**Your assignment**
Wherever a line below holds the word "dialog", copy that line.

**Provided records**

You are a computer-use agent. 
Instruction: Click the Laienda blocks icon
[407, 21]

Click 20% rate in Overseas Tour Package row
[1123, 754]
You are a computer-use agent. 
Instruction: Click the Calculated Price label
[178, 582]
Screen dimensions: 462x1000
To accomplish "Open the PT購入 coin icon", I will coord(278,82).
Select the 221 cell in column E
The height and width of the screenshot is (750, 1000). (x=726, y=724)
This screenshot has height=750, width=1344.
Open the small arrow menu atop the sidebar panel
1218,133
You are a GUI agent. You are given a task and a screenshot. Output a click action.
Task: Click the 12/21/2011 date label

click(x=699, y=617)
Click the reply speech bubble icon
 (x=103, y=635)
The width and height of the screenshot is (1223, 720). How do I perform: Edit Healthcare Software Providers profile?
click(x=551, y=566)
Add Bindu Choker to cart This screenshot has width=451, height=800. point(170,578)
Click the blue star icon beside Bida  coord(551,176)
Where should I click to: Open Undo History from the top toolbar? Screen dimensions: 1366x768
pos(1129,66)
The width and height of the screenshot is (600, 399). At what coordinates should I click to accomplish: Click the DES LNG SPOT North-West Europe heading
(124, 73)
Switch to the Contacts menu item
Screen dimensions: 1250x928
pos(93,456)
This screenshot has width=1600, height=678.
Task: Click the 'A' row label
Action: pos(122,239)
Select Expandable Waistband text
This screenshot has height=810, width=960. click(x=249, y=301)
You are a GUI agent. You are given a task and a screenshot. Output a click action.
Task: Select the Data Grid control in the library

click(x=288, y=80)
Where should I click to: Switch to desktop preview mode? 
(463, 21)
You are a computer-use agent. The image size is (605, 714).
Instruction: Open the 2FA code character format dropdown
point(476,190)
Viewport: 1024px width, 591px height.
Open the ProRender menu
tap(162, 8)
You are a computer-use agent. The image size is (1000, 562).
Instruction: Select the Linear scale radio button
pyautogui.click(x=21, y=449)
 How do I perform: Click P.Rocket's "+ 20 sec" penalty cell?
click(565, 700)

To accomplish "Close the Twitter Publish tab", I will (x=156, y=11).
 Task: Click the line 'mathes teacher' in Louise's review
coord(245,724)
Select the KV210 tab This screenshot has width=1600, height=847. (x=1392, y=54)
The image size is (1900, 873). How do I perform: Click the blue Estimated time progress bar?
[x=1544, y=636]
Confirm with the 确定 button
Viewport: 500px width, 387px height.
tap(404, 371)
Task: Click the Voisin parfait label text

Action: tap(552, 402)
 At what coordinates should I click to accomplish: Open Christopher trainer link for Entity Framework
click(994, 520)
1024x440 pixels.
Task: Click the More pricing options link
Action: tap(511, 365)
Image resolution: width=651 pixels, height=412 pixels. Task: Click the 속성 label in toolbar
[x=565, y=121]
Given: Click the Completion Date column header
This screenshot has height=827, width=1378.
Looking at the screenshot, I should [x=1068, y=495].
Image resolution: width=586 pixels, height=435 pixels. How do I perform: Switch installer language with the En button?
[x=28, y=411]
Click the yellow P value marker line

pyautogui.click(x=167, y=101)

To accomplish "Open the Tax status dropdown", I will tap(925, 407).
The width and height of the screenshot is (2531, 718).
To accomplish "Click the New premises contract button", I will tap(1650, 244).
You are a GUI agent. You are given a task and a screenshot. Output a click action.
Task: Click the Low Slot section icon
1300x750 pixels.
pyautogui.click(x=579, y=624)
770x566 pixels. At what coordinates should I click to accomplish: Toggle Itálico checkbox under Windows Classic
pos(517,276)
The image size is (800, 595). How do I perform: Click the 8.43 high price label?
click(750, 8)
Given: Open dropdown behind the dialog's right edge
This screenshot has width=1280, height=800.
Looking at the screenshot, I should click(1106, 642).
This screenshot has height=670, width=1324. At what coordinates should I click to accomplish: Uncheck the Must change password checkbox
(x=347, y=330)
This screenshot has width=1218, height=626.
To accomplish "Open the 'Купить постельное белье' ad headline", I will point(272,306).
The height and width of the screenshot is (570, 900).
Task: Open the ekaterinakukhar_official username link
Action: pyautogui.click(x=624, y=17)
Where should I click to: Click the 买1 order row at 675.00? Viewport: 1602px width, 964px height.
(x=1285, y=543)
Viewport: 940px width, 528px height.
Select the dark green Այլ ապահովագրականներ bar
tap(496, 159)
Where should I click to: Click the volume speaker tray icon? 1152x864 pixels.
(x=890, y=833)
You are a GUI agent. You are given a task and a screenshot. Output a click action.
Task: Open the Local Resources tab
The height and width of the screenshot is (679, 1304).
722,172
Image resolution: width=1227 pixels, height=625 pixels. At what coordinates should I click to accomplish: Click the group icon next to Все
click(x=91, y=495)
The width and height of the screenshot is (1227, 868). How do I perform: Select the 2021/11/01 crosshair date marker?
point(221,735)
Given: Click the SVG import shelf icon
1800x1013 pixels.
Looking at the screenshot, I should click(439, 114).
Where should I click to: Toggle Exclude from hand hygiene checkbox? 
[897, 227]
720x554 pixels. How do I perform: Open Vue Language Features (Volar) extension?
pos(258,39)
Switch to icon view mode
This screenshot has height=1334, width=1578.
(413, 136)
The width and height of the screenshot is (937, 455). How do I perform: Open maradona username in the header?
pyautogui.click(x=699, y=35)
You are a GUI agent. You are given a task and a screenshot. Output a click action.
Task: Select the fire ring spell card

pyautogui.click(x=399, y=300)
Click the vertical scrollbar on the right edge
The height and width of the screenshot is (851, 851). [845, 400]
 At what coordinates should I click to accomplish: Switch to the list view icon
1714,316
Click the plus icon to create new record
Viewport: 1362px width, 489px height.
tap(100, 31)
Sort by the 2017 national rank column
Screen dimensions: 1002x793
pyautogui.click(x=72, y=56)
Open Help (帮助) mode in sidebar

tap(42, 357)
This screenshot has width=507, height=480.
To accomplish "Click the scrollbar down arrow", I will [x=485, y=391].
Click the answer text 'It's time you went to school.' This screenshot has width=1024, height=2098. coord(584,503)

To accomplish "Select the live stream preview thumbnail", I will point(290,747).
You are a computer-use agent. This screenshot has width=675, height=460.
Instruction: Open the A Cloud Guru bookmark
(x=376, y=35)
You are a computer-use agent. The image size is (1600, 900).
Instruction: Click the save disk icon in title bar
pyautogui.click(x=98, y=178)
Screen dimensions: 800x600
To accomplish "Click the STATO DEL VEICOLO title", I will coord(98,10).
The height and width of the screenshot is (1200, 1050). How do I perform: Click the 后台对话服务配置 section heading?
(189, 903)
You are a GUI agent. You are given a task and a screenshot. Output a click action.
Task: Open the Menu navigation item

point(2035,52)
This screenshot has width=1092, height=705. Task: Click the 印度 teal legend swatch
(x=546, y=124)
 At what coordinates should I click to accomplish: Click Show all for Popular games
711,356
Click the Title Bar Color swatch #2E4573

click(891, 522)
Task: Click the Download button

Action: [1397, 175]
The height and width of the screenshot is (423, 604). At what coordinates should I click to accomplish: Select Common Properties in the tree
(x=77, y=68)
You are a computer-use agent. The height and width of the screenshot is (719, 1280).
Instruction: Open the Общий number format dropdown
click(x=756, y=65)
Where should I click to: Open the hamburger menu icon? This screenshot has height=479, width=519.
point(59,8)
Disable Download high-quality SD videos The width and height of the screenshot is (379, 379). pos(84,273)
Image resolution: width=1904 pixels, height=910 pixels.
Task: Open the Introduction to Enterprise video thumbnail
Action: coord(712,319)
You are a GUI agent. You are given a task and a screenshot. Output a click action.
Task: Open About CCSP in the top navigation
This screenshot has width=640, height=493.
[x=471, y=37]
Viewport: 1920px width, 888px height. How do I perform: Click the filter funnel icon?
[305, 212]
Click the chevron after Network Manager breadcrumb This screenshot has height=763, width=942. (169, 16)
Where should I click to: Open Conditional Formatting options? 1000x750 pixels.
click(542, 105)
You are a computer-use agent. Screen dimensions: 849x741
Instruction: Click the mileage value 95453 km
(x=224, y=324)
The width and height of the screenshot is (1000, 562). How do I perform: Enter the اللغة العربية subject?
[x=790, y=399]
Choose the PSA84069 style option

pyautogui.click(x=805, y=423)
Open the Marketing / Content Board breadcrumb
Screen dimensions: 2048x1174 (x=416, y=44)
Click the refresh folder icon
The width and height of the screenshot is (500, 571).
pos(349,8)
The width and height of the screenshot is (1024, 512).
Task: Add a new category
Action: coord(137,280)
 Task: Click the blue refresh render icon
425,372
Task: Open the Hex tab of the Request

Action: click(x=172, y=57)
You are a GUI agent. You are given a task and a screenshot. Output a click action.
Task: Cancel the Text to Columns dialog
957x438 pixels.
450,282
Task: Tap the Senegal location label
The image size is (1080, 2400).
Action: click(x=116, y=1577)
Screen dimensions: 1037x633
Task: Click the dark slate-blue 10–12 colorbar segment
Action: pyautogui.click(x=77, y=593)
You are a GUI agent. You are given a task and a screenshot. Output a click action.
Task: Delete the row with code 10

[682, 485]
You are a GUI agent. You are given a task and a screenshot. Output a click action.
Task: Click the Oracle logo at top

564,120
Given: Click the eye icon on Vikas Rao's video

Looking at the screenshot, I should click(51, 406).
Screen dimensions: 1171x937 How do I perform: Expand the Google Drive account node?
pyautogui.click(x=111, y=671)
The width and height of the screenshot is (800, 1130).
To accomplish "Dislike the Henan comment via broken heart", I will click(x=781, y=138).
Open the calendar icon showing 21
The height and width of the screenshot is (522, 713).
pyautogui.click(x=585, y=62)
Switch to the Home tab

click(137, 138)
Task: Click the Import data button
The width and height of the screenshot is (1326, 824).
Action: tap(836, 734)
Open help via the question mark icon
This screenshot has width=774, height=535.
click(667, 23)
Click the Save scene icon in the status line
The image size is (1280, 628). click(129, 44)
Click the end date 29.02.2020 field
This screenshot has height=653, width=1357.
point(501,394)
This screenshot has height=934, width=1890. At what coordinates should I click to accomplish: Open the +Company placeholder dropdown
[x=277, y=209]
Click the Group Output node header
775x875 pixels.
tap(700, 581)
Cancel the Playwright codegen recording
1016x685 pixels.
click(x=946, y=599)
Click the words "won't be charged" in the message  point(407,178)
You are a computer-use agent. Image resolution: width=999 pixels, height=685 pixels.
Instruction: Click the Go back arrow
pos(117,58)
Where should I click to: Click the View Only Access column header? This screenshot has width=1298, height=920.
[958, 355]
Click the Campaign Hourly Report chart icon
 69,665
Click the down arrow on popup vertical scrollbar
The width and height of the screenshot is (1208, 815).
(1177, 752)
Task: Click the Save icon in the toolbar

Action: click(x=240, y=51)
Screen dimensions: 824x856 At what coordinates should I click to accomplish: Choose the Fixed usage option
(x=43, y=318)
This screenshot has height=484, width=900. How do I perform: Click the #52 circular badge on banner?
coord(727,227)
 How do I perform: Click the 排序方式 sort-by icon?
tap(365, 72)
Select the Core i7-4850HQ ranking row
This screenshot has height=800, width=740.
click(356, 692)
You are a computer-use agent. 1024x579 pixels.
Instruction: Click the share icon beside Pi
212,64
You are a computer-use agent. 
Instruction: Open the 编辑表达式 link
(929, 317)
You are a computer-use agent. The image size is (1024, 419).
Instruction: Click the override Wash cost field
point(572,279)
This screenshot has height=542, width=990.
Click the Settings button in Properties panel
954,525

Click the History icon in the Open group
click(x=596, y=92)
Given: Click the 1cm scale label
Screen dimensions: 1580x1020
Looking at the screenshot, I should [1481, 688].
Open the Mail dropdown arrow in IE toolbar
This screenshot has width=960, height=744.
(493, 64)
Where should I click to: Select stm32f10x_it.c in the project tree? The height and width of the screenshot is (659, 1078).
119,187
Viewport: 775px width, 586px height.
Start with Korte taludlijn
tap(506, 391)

**Reply**
Given: Open dropdown behind the dialog's right edge
Task: Cancel the Text to Columns dialog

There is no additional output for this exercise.